Trotz des hohen Flächen- und Volumenkonsums bei einer mittleren Flächeneffizienz weist der Entwurf mittlere Erstellungskosten auf. Die Kosten der grossen Fassadenfläche werden durch den tiefen Verglasungsanteil zumindest teilweise kompensiert. Die Eingriffe in den Bestand sowie der eher hohe Anteil an Rückbauvolumen wirken sich negativ auf die Erstellungskosten aus.

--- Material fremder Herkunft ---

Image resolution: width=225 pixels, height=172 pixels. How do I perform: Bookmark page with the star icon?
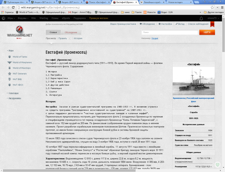[x=212, y=7]
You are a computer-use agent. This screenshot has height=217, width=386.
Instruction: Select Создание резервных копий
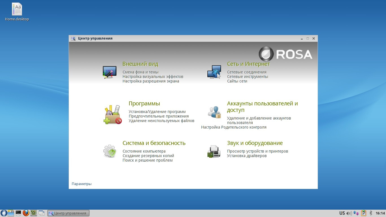point(148,156)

Die Erreichbarkeit des Areals ist durch eine gut geplante Zufahrt für die Kundinnen und Kunden gegeben. Der Aussenraum bietet eine gute Rangierfläche für die Beladung von Fahrzeugen. Die Eingänge sind klar definiert. Sowohl die Trennung der Nutzerorganisationen als auch die Trennung von Mitarbeitenden sowie Kundinnen und Kunden ist eingehalten.

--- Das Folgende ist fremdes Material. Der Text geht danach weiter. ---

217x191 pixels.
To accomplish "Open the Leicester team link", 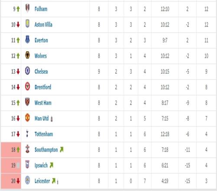I will (42, 181).
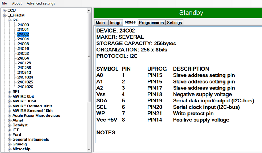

Die Räume für die Schifffahrtskontrolle befinden sich im 1. und teilweise im 2. Obergeschoss des neuen strassenseitigen Kopfbaus. Über eine Aussentreppe gelangen Kundinnen und Kunden zu den Schaltern im 1. Obergeschoss und die Mitarbeitenden zu ihren Arbeitsplätzen. Ein neues internes Treppenhaus führt vom 1. ins 2. Obergeschoss. Die Räumlichkeiten der Kantonspolizei sind im Erdgeschoss, im seeseitigen Teil des 1. Obergeschosses und strassenseitig im 2. Obergeschoss untergebracht. Das bestehende und um ein Geschoss verlängerte Treppenhaus bedient alle Geschosse innerhalb des Sicherheitsperimeters der Kantonspolizei. Eine gemeinsame Dachterrasse soll den Kontakt unter den Mitarbeitenden beider Abteilungen fördern. Die Stützenstrukturen aller Gebäudeteile ermöglichen flexible und funktional sinnvolle Grundrisstypologien. Durch die rückwertige Lage des Expertenbüros ohne direkte Hafen- oder Seeeinsicht haben sowohl die Mitarbeitenden als auch die seeseitigen Kundinnen und Kunden lange Wege, was die Betriebsabläufe beeinträchtigt. Die Raumanordnung im Bereich der Seepolizei ist zweckmässig und praktisch organisiert.

Insgesamt leistet ANCHOR einen wichtigen Beitrag zur äusserst komplexen Aufgabe. Hervorzuheben sind der respektvolle Umgang mit dem Bestandsbau und das gut funktionierende Nutzerkonzept. Dem gegenüber steht die noch sehr rudimentäre Auseinandersetzung mit den Themen Nachhaltigkeit und Kreislaufwirtschaft.